= Beginning of Section =
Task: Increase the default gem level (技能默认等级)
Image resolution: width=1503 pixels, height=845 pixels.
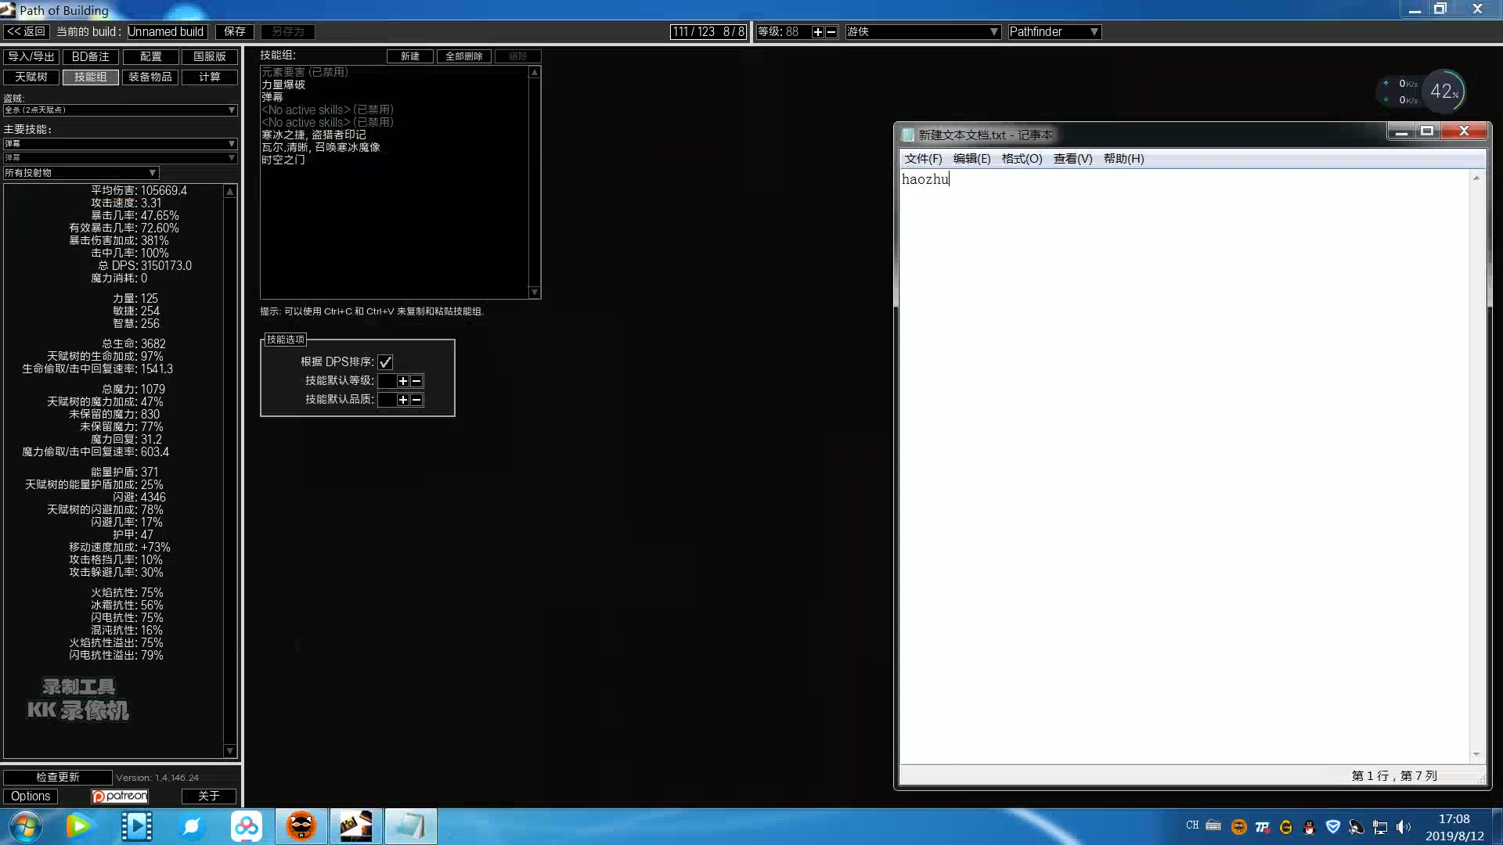Action: [x=402, y=381]
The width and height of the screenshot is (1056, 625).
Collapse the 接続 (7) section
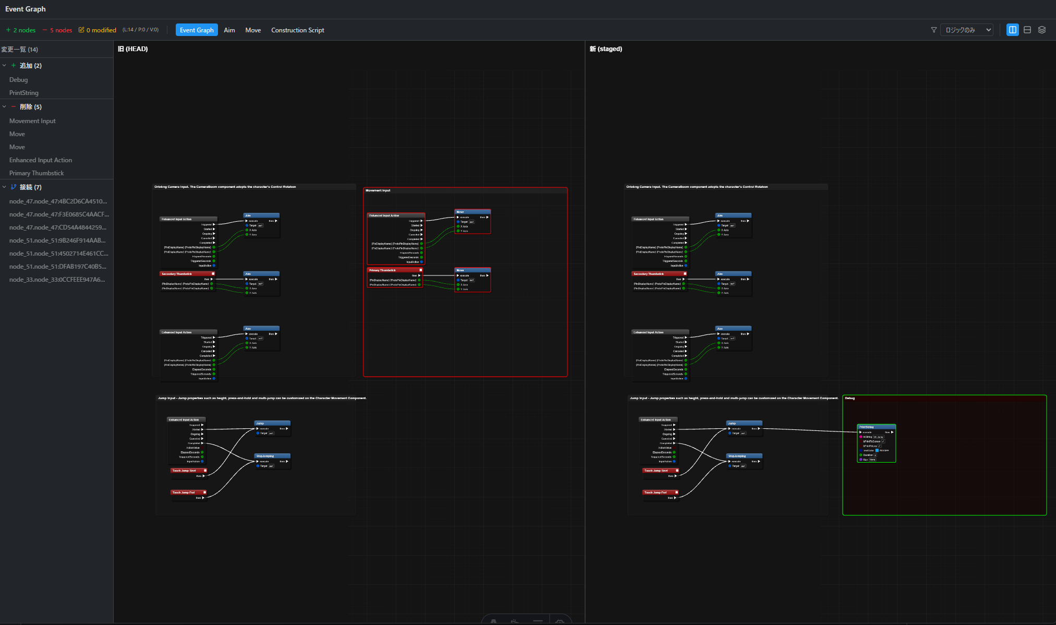tap(4, 187)
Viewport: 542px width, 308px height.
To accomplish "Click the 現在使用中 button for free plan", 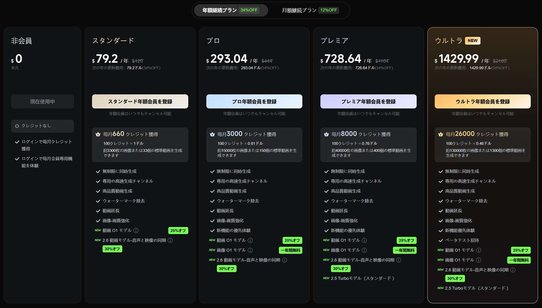I will click(42, 101).
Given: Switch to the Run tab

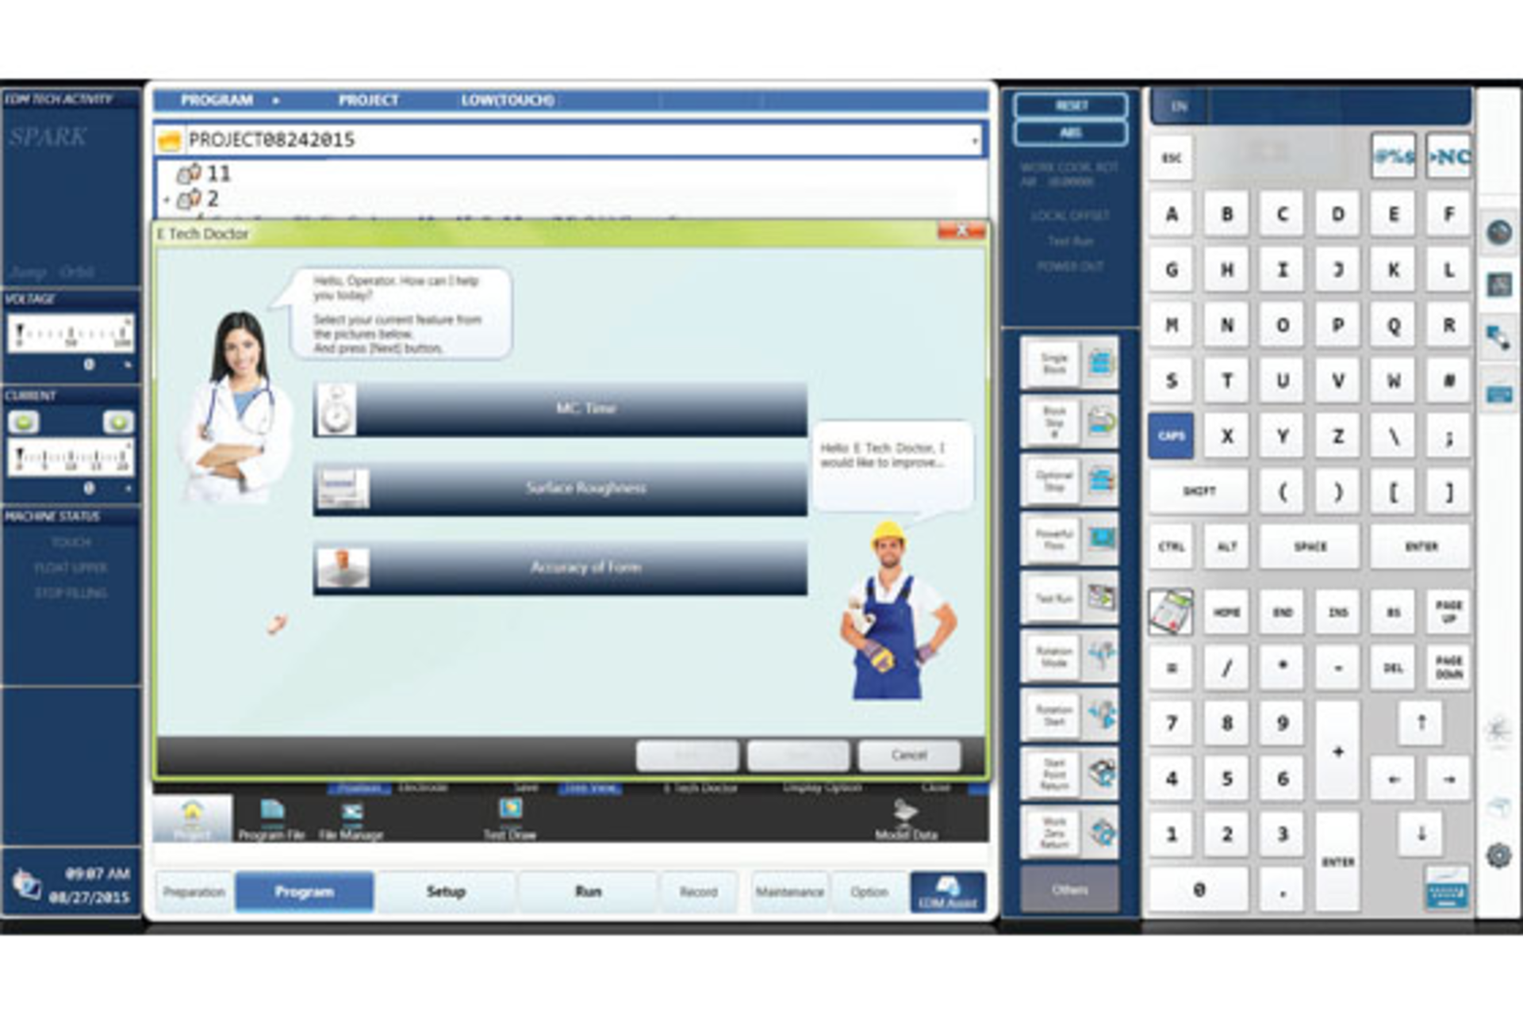Looking at the screenshot, I should tap(588, 892).
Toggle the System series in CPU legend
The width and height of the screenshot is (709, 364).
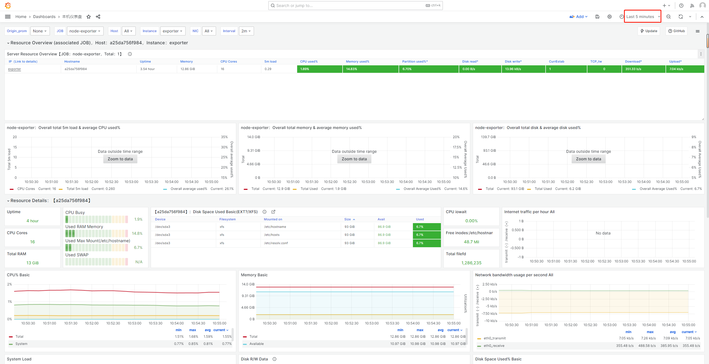click(21, 344)
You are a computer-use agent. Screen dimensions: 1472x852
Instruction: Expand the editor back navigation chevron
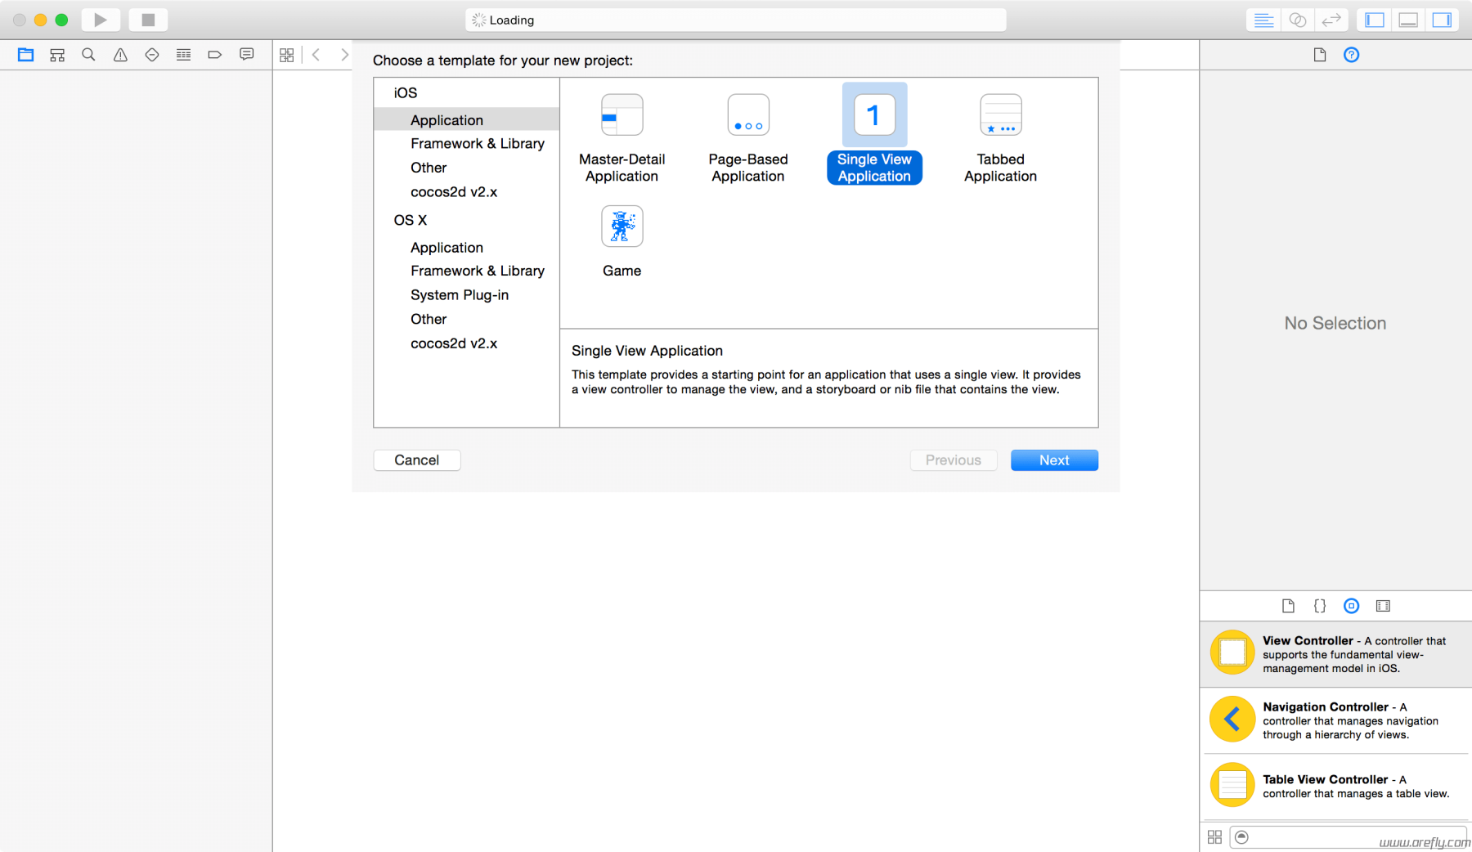[316, 54]
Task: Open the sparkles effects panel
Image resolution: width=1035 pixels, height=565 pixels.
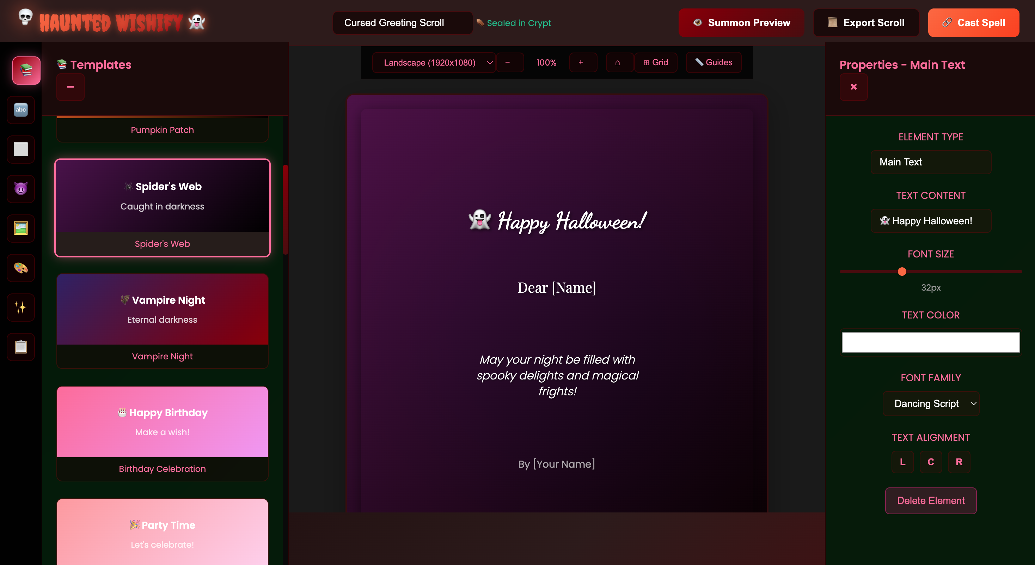Action: pos(21,307)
= End of Section =
In the data, the line that contains "Instruction: Expand the" begins the part to write out; restate it and each line after it word for word through the end, with no pictures.

Solution:
Instruction: Expand the editor back navigation chevron
[316, 54]
Task: Open the sparkles effects panel
Image resolution: width=1035 pixels, height=565 pixels.
Action: pos(21,307)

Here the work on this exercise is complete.